- _GEGEBENER TEXTABSCHNITT_
↓

Guatemala: Friedlich Protestierende in Gefahr

Das Foto zeigt eine große Gruppe Demonstrierender bei Nacht auf einer Straße. Einige von ihnen schwenken die Flagge Guatemalas.

Protest in Guatemala-Stadt gegen den Versuch der alten Regierung, trotz Wahlniederlage an der Macht zu bleiben (6. Oktober 2023).

Guatemalas oberste Wahlbehörde bestätigte zwar den Wahlsieg des Antikorruptionskandidaten Bernardo Arévalo, doch seine Partei wurde suspendiert. Seitdem fordern Tausende in landesweiten Protesten, dass die regierenden Kräfte den Weg für den neu gewählten Präsidenten freimachen. Sie fordern den Rücktritt der Generalstaatsanwältin und anderer Mitglieder der Staatsanwaltschaft, die mit Strafverfahren versuchen, gegen zentrale Akteur*innen der jüngsten Wahl vorzugehen. Die Regierung und das Verfassungsgericht haben Entscheidungen getroffen, die das Recht auf friedlichen Protest gefährden und zur Anwendung von Gewalt gegen Demonstrierende führen könnten. Amnesty International fordert die guatemaltekischen Behörden auf, das Recht auf friedliche Versammlung zu garantieren.

↑

- _INHALT DES DATENSATZES_
↓

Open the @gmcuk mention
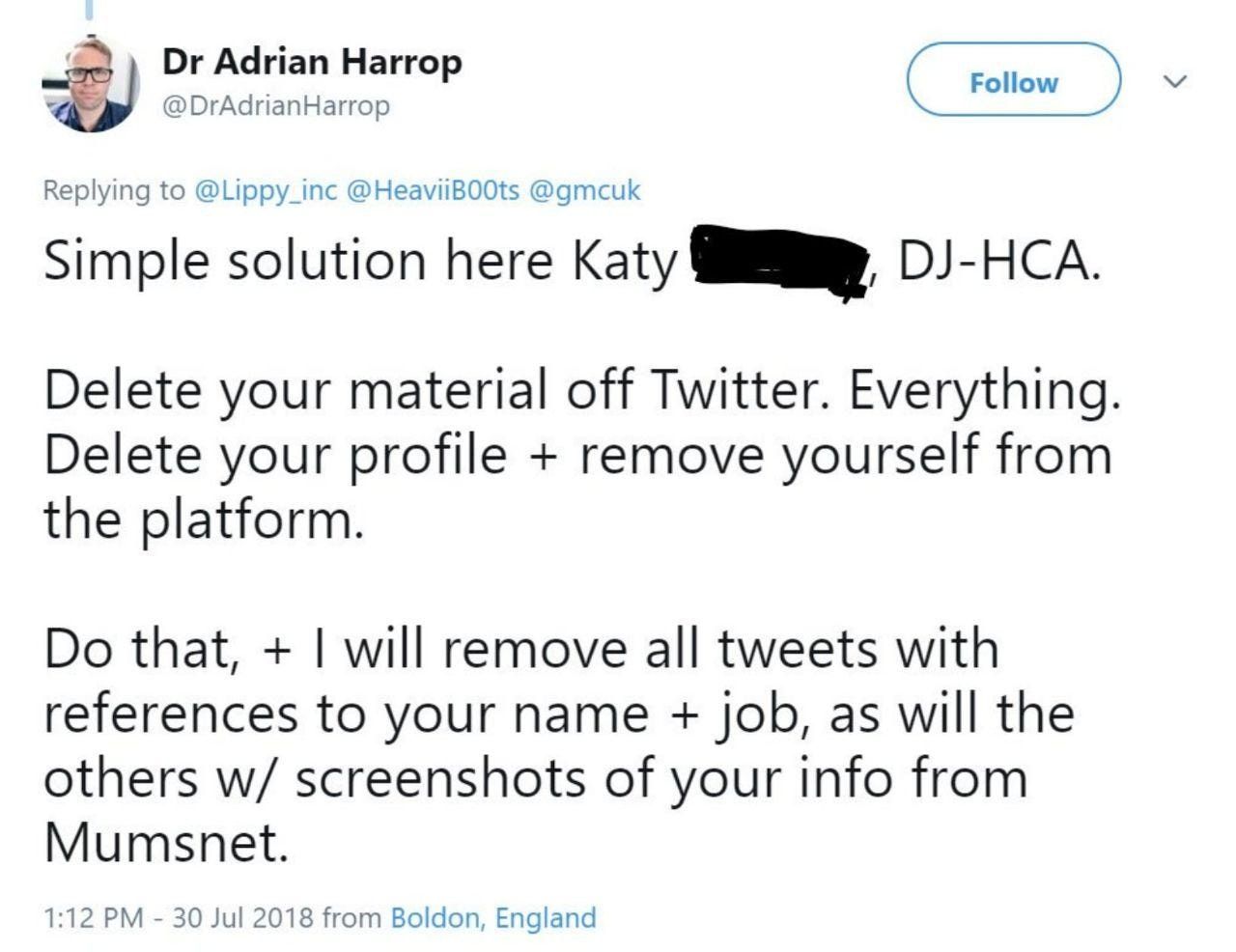 (x=583, y=190)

↑

- _WAS BENÖTIGT WIRD_
Gib aus dem Text über die Proteste in Guatemala ein Stück wortgetreu wieder. Fang bei den Worten „Guatemalas oberste Wahlbehörde“ an und hör nach „Versammlung zu garantieren.“ auf.

- _LÖSUNG_
Guatemalas oberste Wahlbehörde bestätigte zwar den Wahlsieg des Antikorruptionskandidaten Bernardo Arévalo, doch seine Partei wurde suspendiert. Seitdem fordern Tausende in landesweiten Protesten, dass die regierenden Kräfte den Weg für den neu gewählten Präsidenten freimachen. Sie fordern den Rücktritt der Generalstaatsanwältin und anderer Mitglieder der Staatsanwaltschaft, die mit Strafverfahren versuchen, gegen zentrale Akteur*innen der jüngsten Wahl vorzugehen. Die Regierung und das Verfassungsgericht haben Entscheidungen getroffen, die das Recht auf friedlichen Protest gefährden und zur Anwendung von Gewalt gegen Demonstrierende führen könnten. Amnesty International fordert die guatemaltekischen Behörden auf, das Recht auf friedliche Versammlung zu garantieren.